Из Элейн получилась отличная Миранда, хотя премьера была не лучшим ее выступлением; ей пришлось воспользоваться подсказкой суфлера. Возможно, виноват в этом был я.

«Добрая утроба подчас родит плохого сына», — говорит Миранда своему отцу — имея в виду брата Просперо, Антонио.

Я уже обсуждал с Элейн проблему добрых утроб — может быть, даже слишком часто. Я рассказал Элейн свои соображения по поводу моего биологического отца — как все плохое в себе я приписывал генам сержанта (а не маминым). В то время я все еще относил свою мать к добрым утробам мира сего. Может, она и была до неприличия легко соблазнимой — так я отзывался о ней в разговорах с Элейн, — но Мэри Маршалл — Дин ли, Эбботт ли — была по сути своей невинна и не способна на дурной поступок. Пусть мама была доверчивой и временами заторможенной — я использовал это слово вместо «слабоумной», — но она никогда не была «плохой».

По общему признанию, мои мучения со словом «утроба» были уморительными — мне не давалось даже единственное число. Мы с Элейн вместе смеялись над тем, как оно у меня выходит.

— Утроба, а не «внутроба», Билли! — кричала Элейн. — Начинается с «у»!

Даже мне самому было смешно. Зачем бы мне понадобилось слово «утроба» (или «утробы»)?

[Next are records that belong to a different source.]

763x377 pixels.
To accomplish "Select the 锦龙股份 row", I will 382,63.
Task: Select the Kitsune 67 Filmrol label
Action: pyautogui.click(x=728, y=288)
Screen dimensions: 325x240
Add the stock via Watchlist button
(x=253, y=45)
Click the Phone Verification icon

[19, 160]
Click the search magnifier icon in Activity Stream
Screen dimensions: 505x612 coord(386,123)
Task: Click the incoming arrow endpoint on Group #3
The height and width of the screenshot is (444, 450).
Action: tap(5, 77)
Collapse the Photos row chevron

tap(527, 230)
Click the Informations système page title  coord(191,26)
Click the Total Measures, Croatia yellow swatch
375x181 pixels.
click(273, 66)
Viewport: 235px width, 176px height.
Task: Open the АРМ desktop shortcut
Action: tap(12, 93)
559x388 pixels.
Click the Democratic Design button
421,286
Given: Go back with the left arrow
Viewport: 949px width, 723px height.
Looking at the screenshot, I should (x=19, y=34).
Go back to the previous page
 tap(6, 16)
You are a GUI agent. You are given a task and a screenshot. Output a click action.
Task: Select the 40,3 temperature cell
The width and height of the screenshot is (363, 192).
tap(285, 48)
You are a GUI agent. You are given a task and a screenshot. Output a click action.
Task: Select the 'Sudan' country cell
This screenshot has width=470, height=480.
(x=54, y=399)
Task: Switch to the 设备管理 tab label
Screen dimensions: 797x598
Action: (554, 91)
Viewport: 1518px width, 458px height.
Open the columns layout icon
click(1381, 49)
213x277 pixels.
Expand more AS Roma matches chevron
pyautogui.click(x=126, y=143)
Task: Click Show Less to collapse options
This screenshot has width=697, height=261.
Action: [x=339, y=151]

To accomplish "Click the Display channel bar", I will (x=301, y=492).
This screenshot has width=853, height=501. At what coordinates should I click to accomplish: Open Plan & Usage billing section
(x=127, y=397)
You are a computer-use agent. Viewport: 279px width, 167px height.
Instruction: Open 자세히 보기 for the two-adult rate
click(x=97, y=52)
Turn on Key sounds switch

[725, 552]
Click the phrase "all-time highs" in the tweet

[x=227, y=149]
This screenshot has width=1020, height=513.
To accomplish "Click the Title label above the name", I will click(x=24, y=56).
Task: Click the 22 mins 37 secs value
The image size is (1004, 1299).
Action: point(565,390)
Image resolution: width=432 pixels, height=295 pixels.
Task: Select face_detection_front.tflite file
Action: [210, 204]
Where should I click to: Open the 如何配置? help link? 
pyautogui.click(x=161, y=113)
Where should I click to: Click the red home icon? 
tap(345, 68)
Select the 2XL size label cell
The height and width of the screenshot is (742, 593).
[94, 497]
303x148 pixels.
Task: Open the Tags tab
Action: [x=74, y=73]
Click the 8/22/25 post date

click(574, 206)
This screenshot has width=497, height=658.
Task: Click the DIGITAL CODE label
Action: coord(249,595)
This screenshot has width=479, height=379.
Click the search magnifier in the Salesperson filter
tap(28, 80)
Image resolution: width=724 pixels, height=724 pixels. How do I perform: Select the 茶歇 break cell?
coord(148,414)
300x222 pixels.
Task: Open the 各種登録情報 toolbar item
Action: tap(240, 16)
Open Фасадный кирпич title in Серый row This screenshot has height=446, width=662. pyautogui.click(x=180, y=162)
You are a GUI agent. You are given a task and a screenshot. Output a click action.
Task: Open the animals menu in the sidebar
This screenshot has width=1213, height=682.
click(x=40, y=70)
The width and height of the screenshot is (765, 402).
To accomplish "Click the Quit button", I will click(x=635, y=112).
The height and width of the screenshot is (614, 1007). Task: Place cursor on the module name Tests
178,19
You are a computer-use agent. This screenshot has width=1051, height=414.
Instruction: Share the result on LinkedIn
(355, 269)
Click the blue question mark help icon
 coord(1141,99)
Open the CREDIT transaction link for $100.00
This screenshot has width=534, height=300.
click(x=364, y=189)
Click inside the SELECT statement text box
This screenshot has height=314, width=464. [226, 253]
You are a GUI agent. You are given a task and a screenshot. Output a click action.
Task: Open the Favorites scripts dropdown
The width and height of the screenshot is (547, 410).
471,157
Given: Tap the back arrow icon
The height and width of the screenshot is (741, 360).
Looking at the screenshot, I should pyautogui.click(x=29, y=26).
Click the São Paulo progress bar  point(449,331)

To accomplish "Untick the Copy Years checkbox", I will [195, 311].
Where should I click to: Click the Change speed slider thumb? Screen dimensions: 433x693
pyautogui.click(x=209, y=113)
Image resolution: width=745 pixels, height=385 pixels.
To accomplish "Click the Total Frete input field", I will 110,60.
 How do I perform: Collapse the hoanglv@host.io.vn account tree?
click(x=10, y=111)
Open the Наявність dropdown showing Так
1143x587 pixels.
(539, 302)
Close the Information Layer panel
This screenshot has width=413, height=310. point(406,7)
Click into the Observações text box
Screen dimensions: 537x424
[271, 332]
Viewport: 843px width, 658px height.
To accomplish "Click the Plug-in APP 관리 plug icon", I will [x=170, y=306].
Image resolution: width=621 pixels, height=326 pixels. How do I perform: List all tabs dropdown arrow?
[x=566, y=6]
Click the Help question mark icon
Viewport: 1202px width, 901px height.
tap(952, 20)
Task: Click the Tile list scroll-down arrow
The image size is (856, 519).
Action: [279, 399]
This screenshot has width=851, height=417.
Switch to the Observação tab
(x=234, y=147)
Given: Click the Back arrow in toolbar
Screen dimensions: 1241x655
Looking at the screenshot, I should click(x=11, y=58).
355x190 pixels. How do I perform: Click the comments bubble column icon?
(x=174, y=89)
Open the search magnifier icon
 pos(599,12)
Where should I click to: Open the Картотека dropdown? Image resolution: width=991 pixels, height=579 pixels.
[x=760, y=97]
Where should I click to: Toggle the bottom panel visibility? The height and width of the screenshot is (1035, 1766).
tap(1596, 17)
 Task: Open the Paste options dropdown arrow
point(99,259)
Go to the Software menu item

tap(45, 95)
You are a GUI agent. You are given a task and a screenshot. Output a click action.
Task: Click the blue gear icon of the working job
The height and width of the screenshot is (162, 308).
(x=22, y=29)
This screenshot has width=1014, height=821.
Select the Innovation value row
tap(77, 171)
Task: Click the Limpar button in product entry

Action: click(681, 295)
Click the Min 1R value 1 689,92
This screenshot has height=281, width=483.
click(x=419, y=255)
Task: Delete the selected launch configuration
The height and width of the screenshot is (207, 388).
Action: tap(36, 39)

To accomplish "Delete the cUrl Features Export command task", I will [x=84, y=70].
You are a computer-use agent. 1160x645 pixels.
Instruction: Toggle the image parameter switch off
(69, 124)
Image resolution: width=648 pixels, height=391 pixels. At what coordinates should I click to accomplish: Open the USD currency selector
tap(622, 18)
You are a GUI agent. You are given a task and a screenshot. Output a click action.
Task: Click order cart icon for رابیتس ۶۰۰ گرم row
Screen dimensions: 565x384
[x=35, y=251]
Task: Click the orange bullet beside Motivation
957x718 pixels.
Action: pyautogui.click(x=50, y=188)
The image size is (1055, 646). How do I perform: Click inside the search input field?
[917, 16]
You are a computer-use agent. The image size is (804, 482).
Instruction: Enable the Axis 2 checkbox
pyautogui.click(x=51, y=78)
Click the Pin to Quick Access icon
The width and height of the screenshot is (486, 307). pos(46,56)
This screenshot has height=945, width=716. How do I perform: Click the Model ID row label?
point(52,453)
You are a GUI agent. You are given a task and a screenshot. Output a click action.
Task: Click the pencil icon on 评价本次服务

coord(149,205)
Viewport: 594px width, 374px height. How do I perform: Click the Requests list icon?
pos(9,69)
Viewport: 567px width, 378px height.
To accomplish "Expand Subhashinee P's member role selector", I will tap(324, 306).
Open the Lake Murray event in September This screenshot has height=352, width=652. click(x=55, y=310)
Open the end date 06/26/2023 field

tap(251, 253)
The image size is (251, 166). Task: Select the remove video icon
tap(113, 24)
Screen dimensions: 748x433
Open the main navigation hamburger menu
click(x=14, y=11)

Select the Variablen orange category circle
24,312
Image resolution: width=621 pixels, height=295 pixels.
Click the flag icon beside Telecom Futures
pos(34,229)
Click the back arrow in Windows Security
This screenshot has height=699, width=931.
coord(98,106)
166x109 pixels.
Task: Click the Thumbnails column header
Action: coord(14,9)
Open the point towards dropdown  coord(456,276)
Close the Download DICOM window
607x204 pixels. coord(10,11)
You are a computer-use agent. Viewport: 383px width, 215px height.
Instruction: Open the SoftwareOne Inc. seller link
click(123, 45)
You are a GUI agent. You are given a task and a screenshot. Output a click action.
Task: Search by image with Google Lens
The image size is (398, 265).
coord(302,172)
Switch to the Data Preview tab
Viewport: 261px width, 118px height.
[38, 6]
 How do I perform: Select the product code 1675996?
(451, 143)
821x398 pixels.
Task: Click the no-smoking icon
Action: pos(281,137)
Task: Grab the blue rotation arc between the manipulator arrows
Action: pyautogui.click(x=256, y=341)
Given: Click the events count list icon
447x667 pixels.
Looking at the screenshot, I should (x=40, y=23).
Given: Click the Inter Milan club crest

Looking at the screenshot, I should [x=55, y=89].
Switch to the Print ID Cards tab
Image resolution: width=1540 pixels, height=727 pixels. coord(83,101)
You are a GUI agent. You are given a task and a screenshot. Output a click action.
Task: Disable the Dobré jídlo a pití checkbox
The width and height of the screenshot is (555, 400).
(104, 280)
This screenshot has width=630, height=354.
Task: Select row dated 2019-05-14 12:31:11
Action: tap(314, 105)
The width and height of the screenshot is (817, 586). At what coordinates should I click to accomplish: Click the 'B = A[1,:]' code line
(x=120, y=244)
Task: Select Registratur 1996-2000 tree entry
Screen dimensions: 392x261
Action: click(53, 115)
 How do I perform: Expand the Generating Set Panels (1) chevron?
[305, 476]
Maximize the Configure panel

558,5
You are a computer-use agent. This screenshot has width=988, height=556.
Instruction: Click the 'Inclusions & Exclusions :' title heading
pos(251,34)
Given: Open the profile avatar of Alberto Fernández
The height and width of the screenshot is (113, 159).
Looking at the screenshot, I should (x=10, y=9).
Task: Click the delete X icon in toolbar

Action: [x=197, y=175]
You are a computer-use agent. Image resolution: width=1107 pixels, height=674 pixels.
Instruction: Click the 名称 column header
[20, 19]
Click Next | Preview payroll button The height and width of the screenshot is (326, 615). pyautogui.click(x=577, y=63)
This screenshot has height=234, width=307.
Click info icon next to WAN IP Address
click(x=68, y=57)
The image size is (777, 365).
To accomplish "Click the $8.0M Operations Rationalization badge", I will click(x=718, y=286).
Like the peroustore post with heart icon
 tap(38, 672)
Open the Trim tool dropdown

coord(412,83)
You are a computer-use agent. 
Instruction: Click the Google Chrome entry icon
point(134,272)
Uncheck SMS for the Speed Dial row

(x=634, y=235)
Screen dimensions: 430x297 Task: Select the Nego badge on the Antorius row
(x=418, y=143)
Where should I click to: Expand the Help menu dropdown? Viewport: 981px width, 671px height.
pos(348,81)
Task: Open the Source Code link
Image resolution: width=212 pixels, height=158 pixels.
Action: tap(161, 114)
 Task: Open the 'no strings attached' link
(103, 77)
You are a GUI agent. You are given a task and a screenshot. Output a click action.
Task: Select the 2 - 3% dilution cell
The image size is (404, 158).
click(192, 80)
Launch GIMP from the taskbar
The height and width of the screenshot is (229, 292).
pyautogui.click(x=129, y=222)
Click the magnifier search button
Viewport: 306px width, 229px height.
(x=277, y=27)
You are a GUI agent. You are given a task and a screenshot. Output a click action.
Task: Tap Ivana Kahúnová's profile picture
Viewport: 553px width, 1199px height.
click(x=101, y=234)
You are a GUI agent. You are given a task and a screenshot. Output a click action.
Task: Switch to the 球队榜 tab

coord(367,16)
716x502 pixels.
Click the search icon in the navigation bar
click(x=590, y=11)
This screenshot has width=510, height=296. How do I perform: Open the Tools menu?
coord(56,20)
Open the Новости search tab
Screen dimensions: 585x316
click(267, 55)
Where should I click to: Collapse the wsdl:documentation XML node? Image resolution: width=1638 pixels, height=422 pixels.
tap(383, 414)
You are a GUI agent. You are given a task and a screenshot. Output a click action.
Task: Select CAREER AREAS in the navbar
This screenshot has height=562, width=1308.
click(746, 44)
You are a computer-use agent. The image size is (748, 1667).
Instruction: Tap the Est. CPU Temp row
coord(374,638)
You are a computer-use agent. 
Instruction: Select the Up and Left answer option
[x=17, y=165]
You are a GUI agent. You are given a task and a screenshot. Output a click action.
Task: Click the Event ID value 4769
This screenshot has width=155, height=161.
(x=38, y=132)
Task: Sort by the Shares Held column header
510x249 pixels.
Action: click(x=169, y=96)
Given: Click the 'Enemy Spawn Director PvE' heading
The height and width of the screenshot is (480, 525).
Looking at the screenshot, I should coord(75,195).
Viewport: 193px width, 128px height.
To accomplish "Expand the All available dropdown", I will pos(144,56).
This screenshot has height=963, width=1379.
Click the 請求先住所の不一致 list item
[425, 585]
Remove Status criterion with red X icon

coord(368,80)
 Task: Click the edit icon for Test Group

Но я уверен, что это из-за меня на премьере у Элейн в голове почему-то всплыло слово «особа»: «Добрая особа подчас родит плохого сына», — едва не произнесла Миранда. Видимо, Элейн поняла, что выходит что-то не то; она оборвала себя почти сразу после слова «добрая». Затем наступило то, чего боится любой актер: осуждающее молчание.

— Утроба, — прошептала мама; у нее идеально получался суфлерский шепот — ее практически не было слышно.

— Утроба! — выкрикнула Элейн Хедли. Просперо (Ричард) подпрыгнул. «Добрая утроба подчас родит плохого сына», — произнесла Элейн, возвращаясь в образ Миранды. Больше такого с ней не случалось.

Разумеется, после премьеры Киттредж не мог промолчать.

— Тебе нужно поработать над словом «утроба», Неаполь, — сказал он Элейн. — По-видимому, оно вызывает у тебя некоторое нервное возбуждение. Попробуй сказать себе: «У каждой женщины есть утроба — даже у меня. Не такое это большое дело». Можем потренироваться вместе, если тебе так будет легче. Например, я говорю «утроба», ты отвечаешь: «В утробах ничего особенного нет», или я говорю «утроба», а ты: «У меня она тоже есть!» — вроде того.